▶ **Directions for this task**
Lines from the line with "732x544 pixels. Task: Disable" to the line with "Image resolution: width=1365" in the entries below, and only those, must be output exactly, with both ends included.

(Stored entries)
•••

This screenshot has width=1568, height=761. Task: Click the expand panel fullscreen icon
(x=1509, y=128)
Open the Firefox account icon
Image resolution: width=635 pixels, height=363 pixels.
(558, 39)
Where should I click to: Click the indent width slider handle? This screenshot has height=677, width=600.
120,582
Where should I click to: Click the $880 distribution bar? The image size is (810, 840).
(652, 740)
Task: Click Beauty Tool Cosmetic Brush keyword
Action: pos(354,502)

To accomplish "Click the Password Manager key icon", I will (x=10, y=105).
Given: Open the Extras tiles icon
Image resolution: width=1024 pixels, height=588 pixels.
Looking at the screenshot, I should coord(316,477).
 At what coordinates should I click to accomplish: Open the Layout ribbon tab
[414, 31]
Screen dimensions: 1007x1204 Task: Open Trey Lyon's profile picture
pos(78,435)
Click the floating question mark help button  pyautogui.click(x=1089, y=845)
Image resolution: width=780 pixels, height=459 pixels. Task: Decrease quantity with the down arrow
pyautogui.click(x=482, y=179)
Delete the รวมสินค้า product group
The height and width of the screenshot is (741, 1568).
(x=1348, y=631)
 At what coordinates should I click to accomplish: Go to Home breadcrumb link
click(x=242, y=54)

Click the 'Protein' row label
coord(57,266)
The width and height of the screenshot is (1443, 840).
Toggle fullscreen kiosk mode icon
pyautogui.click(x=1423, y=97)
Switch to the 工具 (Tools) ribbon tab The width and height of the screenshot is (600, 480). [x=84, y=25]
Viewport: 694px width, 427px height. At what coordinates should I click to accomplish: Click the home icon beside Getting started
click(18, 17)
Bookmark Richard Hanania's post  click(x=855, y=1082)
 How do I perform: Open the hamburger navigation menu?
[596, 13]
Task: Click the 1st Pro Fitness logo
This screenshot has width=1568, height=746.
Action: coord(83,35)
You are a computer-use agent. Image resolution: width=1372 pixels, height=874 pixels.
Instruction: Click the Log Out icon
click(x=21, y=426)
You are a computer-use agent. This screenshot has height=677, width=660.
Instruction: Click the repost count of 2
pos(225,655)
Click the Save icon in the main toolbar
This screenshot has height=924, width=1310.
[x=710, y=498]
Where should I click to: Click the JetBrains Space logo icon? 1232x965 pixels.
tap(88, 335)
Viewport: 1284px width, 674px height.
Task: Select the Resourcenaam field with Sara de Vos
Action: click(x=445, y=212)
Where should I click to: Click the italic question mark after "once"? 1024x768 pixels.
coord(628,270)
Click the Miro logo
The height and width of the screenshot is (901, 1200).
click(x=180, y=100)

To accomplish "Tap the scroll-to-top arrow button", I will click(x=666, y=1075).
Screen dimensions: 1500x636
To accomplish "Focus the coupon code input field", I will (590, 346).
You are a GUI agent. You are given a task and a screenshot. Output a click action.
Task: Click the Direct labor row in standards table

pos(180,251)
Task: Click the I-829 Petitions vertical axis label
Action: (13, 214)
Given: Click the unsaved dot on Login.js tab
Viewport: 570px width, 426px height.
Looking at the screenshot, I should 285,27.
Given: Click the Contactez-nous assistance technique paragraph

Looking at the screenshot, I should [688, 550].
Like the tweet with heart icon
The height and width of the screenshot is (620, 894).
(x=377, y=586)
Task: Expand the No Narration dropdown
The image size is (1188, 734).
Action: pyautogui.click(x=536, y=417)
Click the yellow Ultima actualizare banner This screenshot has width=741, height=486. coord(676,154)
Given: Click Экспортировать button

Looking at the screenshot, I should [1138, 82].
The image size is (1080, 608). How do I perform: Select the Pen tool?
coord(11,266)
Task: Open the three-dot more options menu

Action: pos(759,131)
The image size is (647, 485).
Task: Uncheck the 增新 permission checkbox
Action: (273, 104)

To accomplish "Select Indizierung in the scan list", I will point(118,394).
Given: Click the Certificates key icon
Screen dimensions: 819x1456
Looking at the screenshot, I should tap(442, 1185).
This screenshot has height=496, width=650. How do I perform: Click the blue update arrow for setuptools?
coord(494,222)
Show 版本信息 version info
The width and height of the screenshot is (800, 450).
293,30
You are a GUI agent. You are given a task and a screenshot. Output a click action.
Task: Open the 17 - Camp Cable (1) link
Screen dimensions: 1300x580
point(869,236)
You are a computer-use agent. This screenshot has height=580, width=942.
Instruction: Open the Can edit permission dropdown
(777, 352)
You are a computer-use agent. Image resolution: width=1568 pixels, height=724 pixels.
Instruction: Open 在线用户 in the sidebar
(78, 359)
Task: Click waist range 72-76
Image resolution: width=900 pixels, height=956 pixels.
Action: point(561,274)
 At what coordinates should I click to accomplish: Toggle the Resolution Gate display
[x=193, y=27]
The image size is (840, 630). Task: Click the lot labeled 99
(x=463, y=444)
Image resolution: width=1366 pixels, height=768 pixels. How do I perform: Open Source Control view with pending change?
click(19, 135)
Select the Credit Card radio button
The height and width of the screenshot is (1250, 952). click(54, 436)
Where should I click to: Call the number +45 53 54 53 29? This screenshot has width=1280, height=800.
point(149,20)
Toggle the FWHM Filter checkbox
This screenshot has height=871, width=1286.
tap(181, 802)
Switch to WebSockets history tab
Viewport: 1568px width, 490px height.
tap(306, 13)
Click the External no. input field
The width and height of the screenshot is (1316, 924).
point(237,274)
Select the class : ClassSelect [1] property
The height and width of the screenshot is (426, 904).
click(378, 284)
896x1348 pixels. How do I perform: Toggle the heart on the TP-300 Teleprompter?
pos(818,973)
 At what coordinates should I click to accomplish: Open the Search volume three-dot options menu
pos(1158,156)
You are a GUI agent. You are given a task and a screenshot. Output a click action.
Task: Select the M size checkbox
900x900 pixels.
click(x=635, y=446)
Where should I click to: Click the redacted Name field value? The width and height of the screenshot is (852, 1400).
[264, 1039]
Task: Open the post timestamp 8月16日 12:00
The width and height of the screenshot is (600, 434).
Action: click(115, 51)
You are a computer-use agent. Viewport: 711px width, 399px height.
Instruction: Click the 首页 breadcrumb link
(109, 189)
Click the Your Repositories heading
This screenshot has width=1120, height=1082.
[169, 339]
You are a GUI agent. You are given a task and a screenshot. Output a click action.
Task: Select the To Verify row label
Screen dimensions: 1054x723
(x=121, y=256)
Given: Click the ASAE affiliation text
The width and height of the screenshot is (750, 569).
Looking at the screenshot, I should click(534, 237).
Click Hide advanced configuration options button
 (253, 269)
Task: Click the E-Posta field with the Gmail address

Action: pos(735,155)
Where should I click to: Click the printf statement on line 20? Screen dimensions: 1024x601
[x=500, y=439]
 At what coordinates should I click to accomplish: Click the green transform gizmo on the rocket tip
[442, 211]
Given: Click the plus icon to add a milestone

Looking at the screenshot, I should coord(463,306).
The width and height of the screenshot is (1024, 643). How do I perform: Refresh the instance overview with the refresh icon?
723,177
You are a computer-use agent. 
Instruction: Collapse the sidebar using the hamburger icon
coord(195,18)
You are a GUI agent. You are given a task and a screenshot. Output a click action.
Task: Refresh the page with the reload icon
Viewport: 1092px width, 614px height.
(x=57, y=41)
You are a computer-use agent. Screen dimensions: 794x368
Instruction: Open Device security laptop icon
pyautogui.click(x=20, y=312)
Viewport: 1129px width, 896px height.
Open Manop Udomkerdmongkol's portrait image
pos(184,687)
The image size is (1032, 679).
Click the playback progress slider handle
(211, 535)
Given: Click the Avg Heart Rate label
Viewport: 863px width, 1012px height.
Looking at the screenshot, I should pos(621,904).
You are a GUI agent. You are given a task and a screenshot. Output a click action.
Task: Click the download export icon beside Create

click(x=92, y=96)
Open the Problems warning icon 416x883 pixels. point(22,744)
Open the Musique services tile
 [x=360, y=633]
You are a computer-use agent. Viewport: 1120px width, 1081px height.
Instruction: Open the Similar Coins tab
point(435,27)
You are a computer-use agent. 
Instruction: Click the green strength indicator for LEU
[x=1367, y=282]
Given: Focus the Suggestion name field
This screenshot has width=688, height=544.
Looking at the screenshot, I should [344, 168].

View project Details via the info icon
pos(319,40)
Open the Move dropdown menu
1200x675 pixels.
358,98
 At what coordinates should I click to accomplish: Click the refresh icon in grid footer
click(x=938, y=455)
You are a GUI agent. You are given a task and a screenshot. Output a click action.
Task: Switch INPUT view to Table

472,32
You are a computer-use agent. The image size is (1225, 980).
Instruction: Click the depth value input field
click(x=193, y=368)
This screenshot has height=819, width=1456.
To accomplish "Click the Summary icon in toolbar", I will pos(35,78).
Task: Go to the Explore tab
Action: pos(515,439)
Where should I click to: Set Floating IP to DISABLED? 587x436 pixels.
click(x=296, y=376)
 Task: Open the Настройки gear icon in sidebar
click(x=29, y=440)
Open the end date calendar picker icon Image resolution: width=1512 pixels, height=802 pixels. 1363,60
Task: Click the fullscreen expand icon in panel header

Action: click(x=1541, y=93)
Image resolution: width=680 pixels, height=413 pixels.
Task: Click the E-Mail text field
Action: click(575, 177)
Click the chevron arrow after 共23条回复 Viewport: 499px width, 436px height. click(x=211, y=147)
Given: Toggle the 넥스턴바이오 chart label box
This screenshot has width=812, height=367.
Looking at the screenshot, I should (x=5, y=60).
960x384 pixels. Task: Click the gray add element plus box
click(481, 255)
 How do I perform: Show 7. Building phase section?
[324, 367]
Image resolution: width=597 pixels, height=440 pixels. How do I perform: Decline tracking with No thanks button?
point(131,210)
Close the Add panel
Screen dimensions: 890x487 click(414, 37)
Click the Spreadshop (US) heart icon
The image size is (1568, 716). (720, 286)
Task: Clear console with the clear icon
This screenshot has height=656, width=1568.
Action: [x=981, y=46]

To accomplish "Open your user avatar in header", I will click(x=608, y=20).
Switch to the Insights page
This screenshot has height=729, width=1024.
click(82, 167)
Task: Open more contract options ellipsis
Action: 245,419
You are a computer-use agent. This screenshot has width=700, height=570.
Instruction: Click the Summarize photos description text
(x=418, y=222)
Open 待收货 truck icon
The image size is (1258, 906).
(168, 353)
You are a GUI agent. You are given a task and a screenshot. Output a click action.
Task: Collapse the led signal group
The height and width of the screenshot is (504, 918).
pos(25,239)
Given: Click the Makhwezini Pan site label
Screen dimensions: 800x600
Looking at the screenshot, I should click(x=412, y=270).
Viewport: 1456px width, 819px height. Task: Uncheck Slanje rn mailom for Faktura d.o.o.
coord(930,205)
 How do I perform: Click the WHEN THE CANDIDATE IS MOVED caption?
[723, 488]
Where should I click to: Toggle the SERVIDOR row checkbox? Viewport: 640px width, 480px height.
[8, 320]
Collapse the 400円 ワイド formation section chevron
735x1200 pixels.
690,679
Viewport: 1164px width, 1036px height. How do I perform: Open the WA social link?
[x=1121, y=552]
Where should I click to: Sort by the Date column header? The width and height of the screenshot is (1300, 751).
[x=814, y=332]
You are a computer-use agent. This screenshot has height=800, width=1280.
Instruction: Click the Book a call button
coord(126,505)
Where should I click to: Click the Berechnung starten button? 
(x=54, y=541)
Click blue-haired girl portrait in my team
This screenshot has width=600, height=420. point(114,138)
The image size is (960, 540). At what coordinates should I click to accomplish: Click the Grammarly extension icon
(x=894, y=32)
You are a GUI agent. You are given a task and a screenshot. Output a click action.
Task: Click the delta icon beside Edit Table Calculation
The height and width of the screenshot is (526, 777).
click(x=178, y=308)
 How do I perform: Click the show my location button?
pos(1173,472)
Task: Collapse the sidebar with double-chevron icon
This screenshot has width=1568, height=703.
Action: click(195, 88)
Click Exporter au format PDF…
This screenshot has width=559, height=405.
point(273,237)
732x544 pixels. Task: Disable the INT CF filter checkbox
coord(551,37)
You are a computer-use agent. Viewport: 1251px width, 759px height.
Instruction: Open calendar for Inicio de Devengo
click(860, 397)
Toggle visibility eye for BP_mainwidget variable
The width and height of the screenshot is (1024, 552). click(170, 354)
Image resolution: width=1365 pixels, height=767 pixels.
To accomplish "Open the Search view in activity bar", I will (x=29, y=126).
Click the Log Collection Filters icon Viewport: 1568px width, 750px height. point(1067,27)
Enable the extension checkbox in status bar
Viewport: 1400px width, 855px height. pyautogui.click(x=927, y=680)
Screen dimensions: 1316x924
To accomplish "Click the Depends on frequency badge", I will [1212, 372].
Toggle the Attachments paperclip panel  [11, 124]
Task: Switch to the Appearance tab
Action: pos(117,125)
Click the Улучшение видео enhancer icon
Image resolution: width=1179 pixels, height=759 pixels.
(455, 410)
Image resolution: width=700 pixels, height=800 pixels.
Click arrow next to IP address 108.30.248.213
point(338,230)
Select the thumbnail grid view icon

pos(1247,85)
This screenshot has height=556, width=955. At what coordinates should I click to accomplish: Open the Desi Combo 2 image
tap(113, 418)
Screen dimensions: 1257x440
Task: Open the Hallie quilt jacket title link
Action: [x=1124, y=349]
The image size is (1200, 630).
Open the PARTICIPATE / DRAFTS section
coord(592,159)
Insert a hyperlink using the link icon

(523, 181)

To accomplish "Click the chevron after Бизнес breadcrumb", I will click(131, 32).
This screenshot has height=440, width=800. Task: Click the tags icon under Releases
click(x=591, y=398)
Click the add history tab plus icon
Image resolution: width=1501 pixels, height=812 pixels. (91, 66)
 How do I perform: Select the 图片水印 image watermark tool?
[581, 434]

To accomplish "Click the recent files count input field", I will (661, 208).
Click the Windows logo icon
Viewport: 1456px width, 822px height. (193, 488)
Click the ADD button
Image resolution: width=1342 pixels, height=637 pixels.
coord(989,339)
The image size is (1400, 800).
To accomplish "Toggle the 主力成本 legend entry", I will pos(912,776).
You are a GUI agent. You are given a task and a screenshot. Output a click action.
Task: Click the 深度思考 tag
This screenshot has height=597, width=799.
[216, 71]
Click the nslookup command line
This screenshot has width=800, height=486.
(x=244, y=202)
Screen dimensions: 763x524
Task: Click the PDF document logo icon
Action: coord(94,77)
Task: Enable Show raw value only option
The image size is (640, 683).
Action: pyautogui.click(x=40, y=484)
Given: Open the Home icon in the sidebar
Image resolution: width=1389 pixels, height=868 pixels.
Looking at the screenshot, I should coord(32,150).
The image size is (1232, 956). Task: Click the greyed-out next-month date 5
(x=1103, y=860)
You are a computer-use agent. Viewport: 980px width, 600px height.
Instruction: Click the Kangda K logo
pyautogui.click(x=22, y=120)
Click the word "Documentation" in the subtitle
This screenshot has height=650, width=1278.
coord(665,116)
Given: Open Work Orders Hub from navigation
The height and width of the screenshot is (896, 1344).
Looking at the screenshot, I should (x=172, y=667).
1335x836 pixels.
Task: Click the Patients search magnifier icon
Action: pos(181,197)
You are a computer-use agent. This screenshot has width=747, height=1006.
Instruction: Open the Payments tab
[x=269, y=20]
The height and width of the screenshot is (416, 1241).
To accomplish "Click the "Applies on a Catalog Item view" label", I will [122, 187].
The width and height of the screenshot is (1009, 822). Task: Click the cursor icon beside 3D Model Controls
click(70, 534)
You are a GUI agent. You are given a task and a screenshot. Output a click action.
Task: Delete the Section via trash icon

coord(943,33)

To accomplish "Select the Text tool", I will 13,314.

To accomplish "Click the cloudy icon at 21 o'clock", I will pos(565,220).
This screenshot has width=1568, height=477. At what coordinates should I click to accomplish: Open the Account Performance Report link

•••

▶ **Exercise output**
732x544 pixels. Task: Disable the INT CF filter checkbox
coord(551,37)
You are a computer-use agent. Viewport: 1251px width, 759px height.
Instruction: Open calendar for Inicio de Devengo
click(860, 397)
Toggle visibility eye for BP_mainwidget variable
The width and height of the screenshot is (1024, 552). click(170, 354)
Image resolution: width=1365 pixels, height=767 pixels.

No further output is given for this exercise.